- **Excerpted passage**
John Summers is now in his ninth decade but he still keeps a keen interest in bowling, regularly meeting past international team-mates and other keen bowlers mid-week for a chat at Livingston’s popular Indoor Bowling Centre.

However, many sitting outside John’s circle will not realise that the modest, soft-spoken man is an Honorary Member of the Scottish Indoor Bowling Association and was inducted to the Scottish Indoor Bowling Association’s Hall of Fame in 2018.

They are also unaware that the silver-haired gent from a quiet cul-de-sac in Balerno was
an inspiration to many, including one Lothians-based world champion.

John’s CV is extensive yet the Strathaven-born player only took up the game when he moved to Balerno in 1967, a neighbour persuading him to join the local club that was only a short walk from his home.

The much-decorated bowler said that joining was the foundation of the success he enjoyed over the years. The standard at the local club at the time was high and competition keen with several members playing at county, national and international level.

John said he received considerable encouragement and added: “I was fortunate, I landed at the right place at the right time.”

He progressed to playing at international level both indoor and outdoor and he also medalled in the 1980 World Outdoor Championships in Frankston, Australia, winning silver medals in the triples and fours and a bronze in the team event, the Leonard Trophy.

The former East of Scotland coach, appointed by the Scottish Outdoor and indoor Bowling Association, relinquished the position when he was appointed manager of the Scottish Indoor International team, a position he held for 11 years before resigning in 2000. In that period Scotland won the International Home Series on nine occasions.

Bowls International described his style as immaculate and added that John had superb drawing ability. It brought him many admirers, locally and internationally, and won him a host of tournaments including the prestige Dundee Masters in 1980. He lost to David Bryant CBE in the final of the Dundee Masters in 1979 and won the event 12 months later.

Bryant, incidentally, was also in the field, as were the champions from Ireland and Wales, plus all qualifiers from all the Scottish indoor clubs.

Richard Corsie from Edinburgh, who won the world title aged 22, was one of John’s admirers. Pressed to name the players who most influenced him, Richard sidestepped Bryant, a CBE and a former three-time world singles champion indoors and outdoors, whom some consider the greatest bowler of all-time, and Willie Wood from East Lothian.

Wood represented Scotland on eight occasions at the Commonwealth Games, winning two gold medals and the Haddington-based player was also regarded as one of the leading bowlers of his generation. He won eight World Bowls Championship gold medals.

- **Exercise objective**
Answer these questions using the profile of John Summers above.
1. In what year did John Summers move to Balerno?
2. Where were the 1980 World Outdoor Championships held?
3. How many times did Scotland win the International Home Series while he managed the Scottish Indoor International team?

- **Provided information**
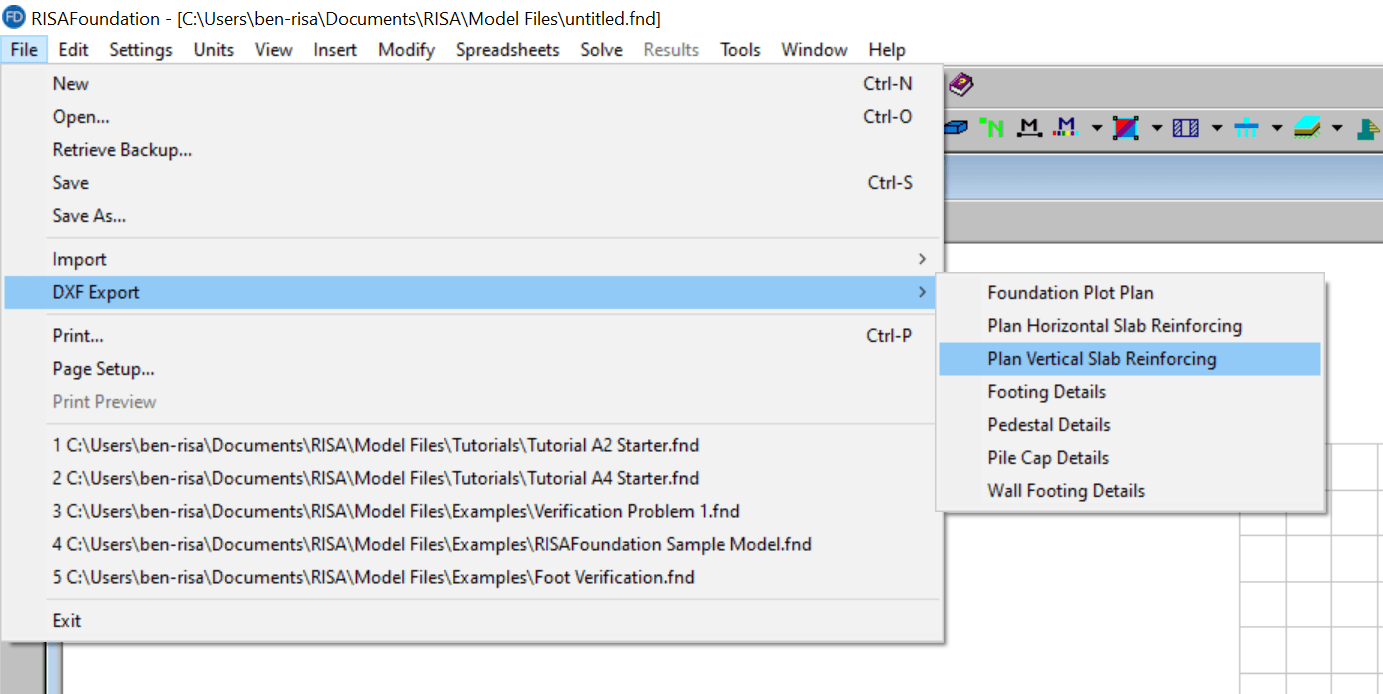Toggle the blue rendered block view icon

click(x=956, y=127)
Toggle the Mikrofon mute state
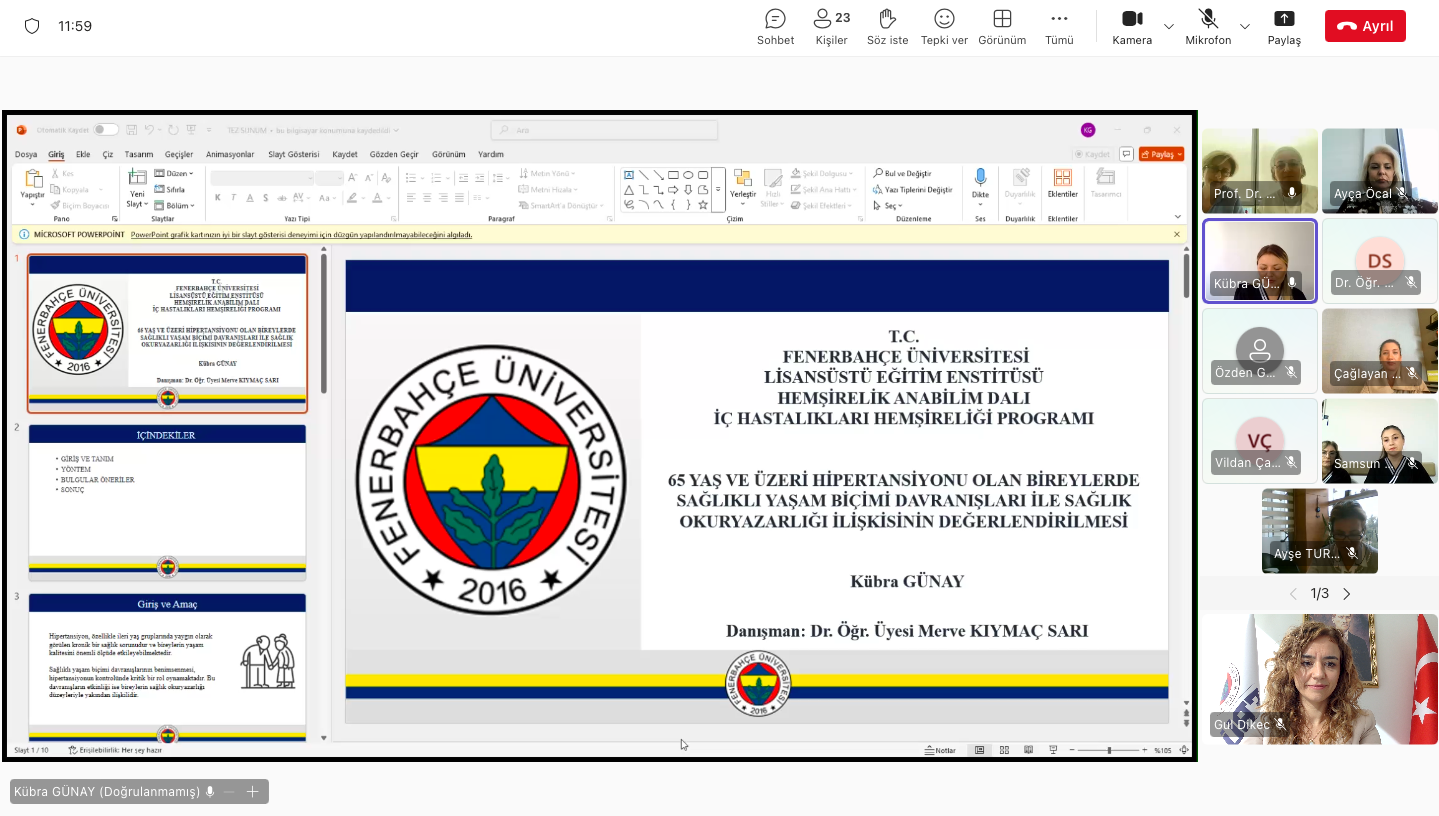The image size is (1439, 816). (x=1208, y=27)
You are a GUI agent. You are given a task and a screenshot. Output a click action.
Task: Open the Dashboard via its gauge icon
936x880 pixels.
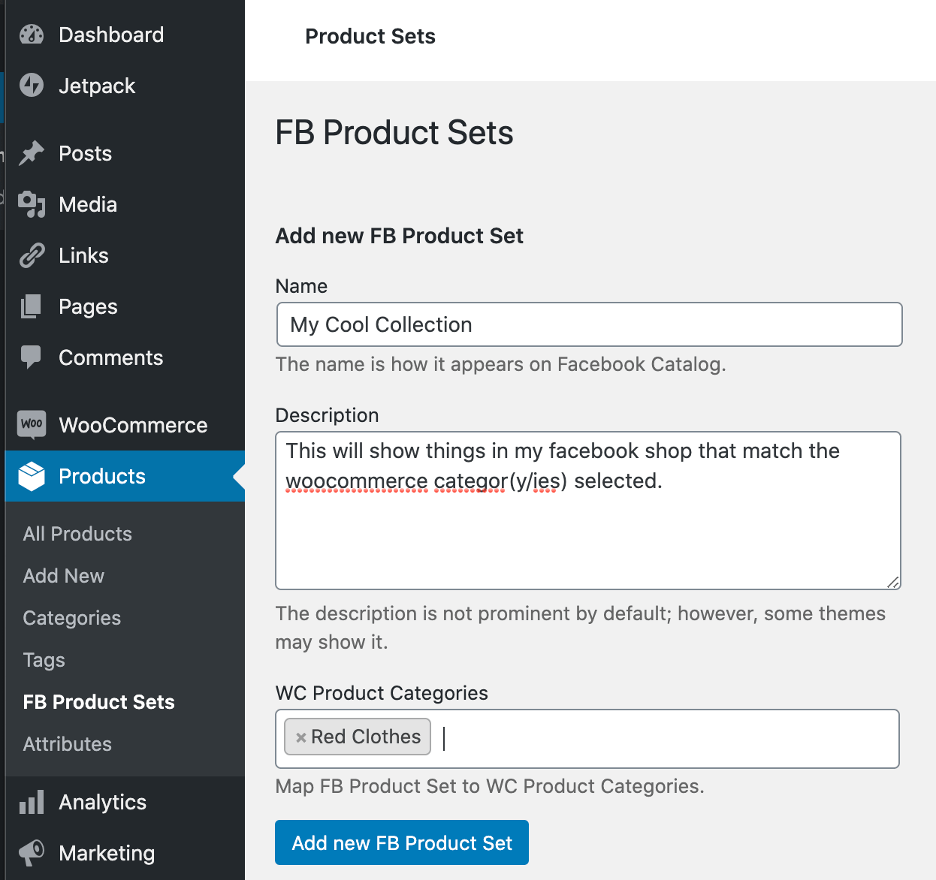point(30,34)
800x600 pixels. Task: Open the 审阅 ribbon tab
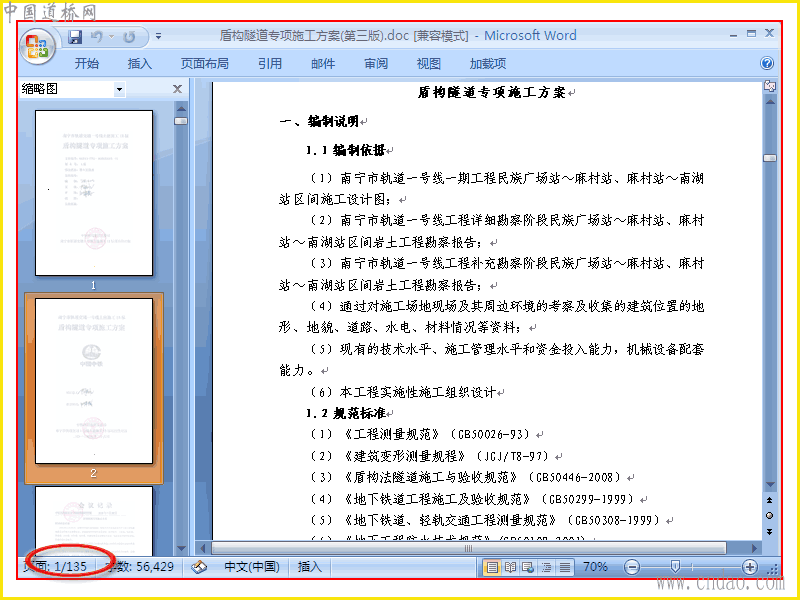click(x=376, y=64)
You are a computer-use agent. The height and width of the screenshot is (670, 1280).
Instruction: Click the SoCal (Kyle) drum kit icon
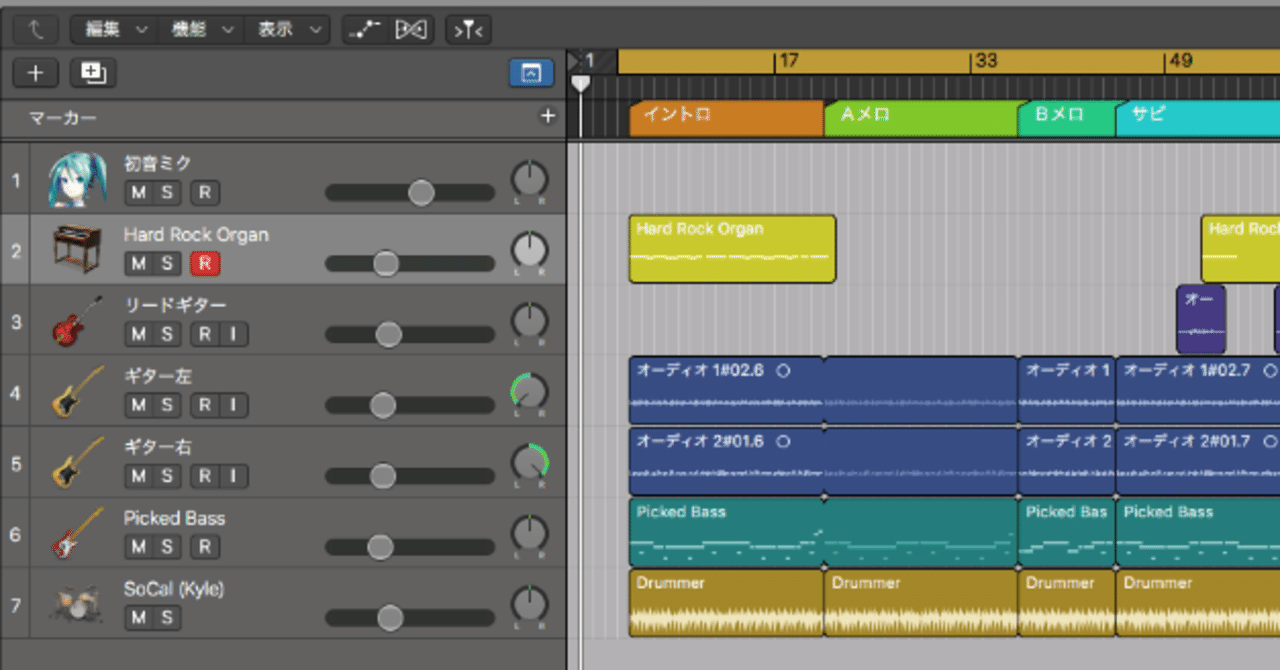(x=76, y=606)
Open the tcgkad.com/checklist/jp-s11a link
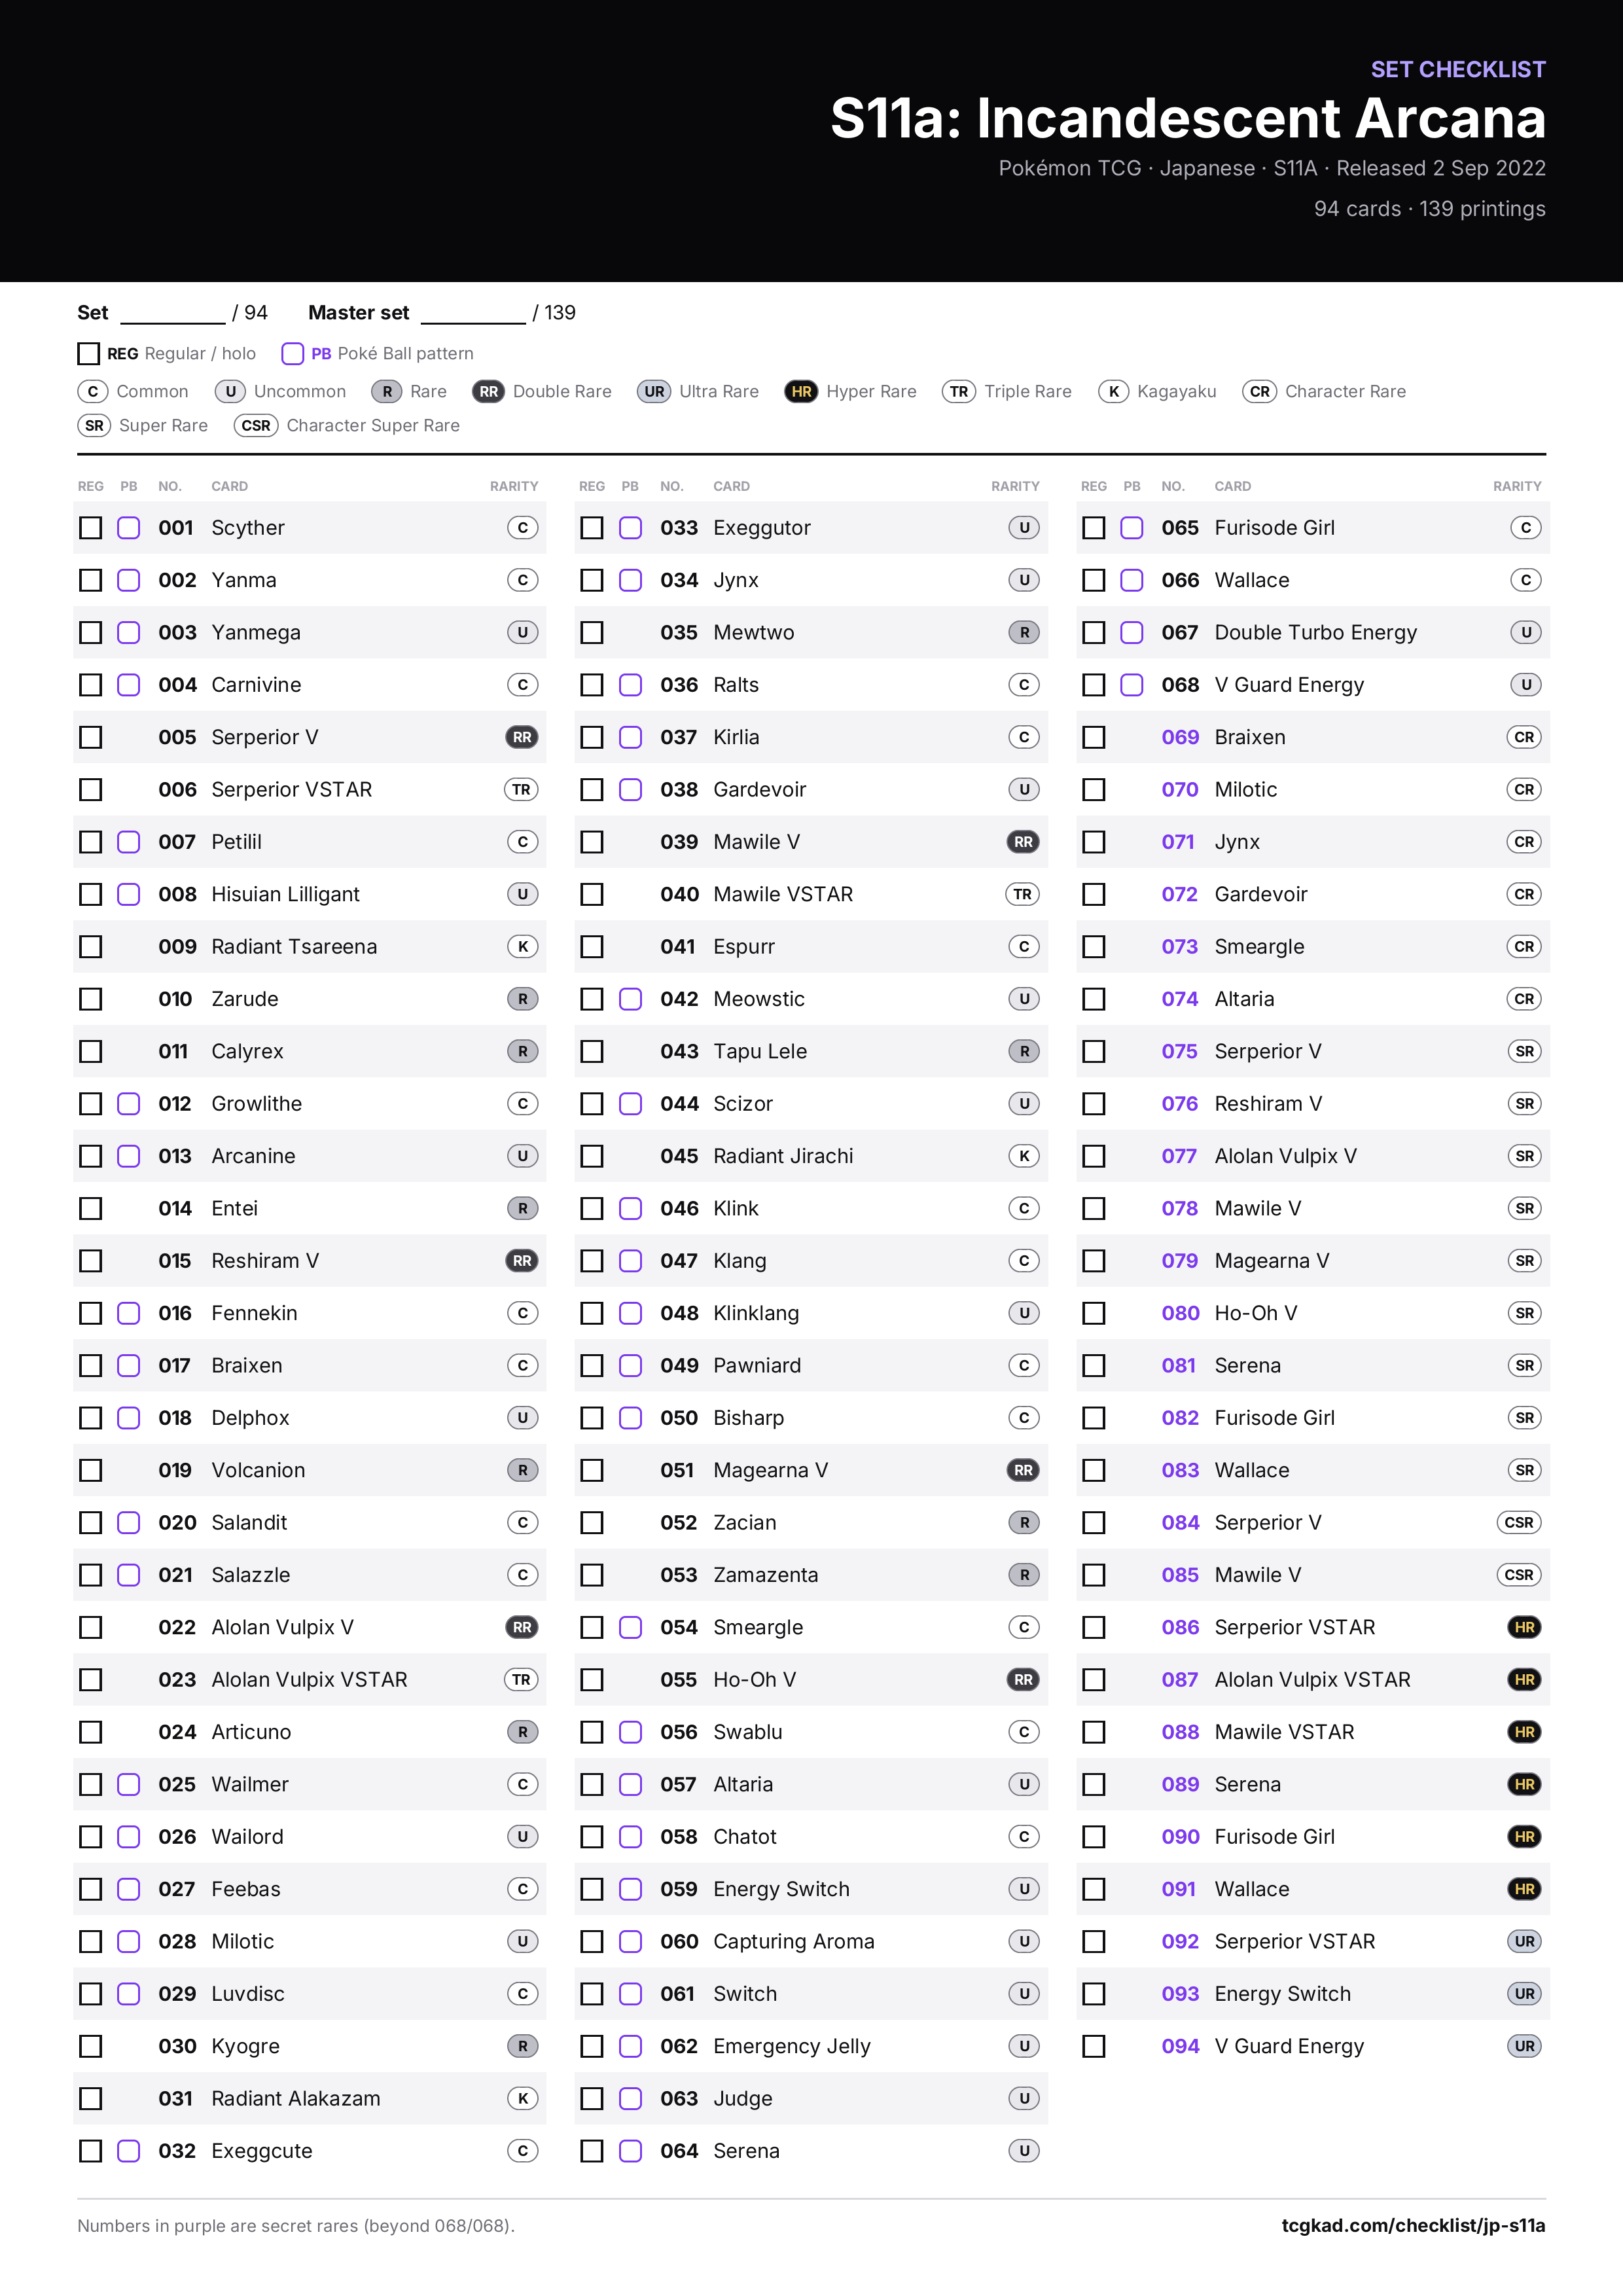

- **Solution to the exercise**
1. 1967
2. Frankston, Australia
3. Nine times